Brief ->
Extract, exactly as written, each line from the start of the records below to the line containing "Open the Share menu icon", both ends included; drop the pictures.

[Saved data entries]
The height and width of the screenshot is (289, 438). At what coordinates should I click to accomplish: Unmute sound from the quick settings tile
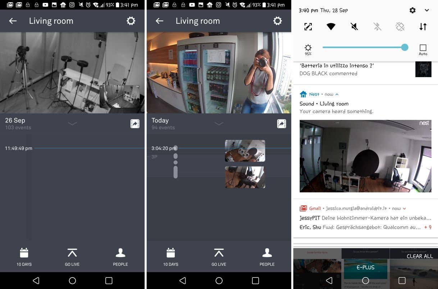354,27
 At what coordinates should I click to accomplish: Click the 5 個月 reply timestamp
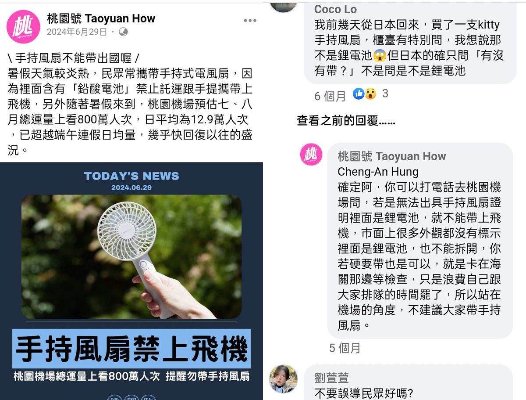click(x=345, y=348)
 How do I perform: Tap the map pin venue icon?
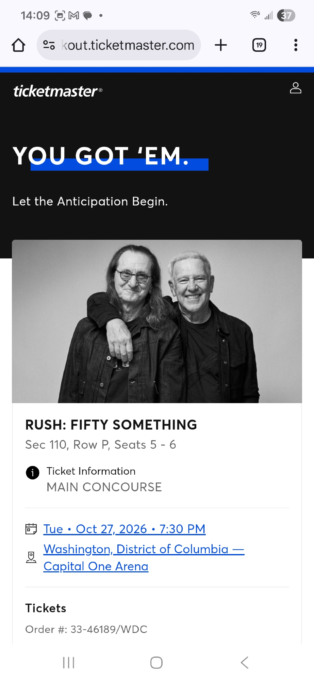click(31, 557)
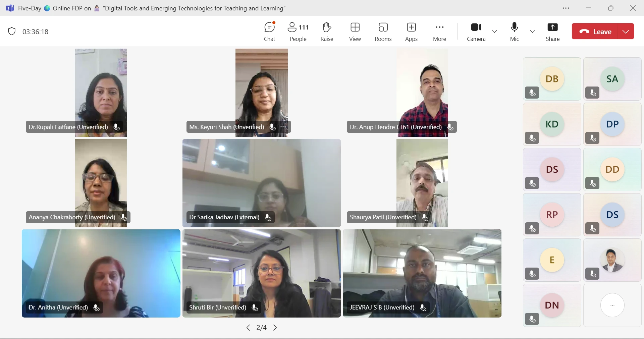644x339 pixels.
Task: Expand the Camera options dropdown arrow
Action: (x=494, y=32)
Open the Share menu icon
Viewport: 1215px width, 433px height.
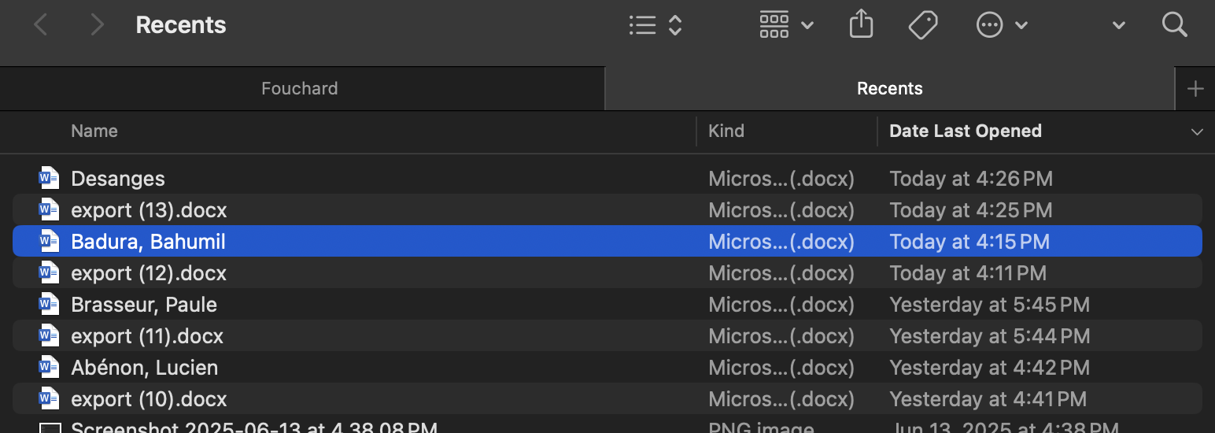862,24
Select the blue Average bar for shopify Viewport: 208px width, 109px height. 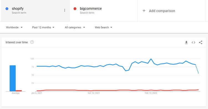tap(12, 78)
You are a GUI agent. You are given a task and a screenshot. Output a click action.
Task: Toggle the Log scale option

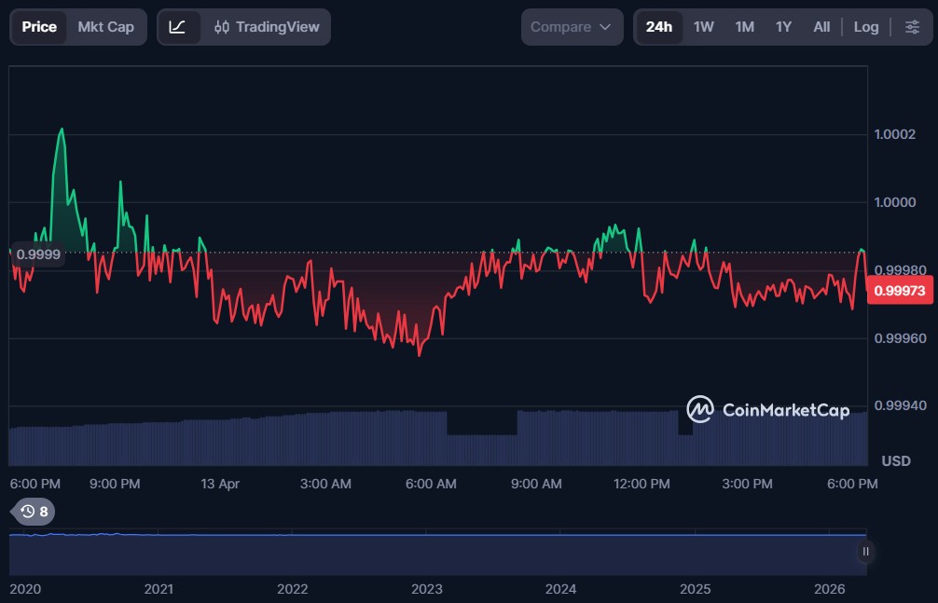pyautogui.click(x=865, y=27)
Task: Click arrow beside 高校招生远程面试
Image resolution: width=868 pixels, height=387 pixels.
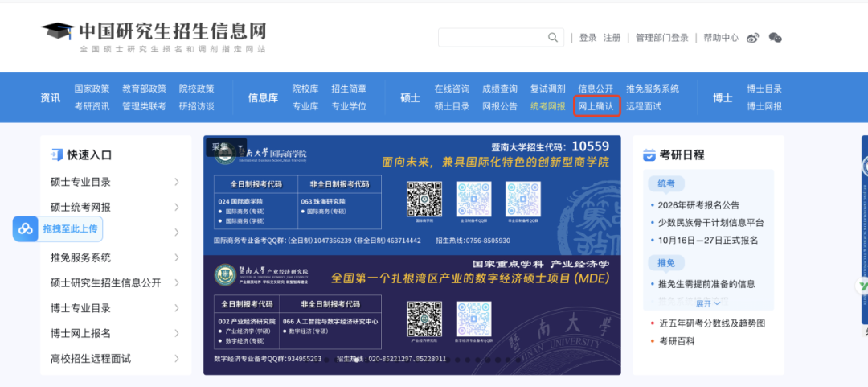Action: [177, 359]
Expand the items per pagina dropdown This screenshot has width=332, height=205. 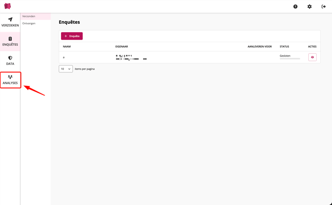pyautogui.click(x=65, y=69)
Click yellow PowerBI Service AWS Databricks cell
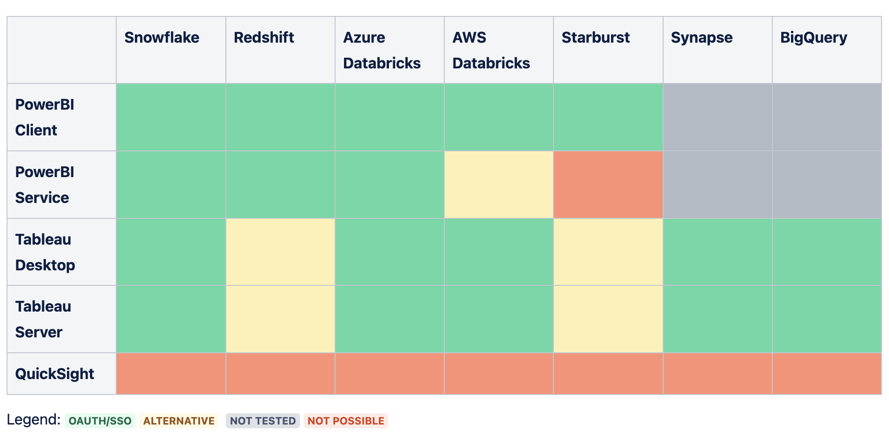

Completed exercise ->
The height and width of the screenshot is (289, 438). At what coordinates should I click to accomplish: Unmute sound from the quick settings tile
354,27
 At what coordinates should I click to accomplish: Click the 5 個月 reply timestamp
click(x=345, y=348)
 How do I perform: Tap the map pin venue icon?
click(31, 557)
644x339 pixels.
Task: Expand the Camera options dropdown arrow
Action: (x=494, y=32)
Open the Share menu icon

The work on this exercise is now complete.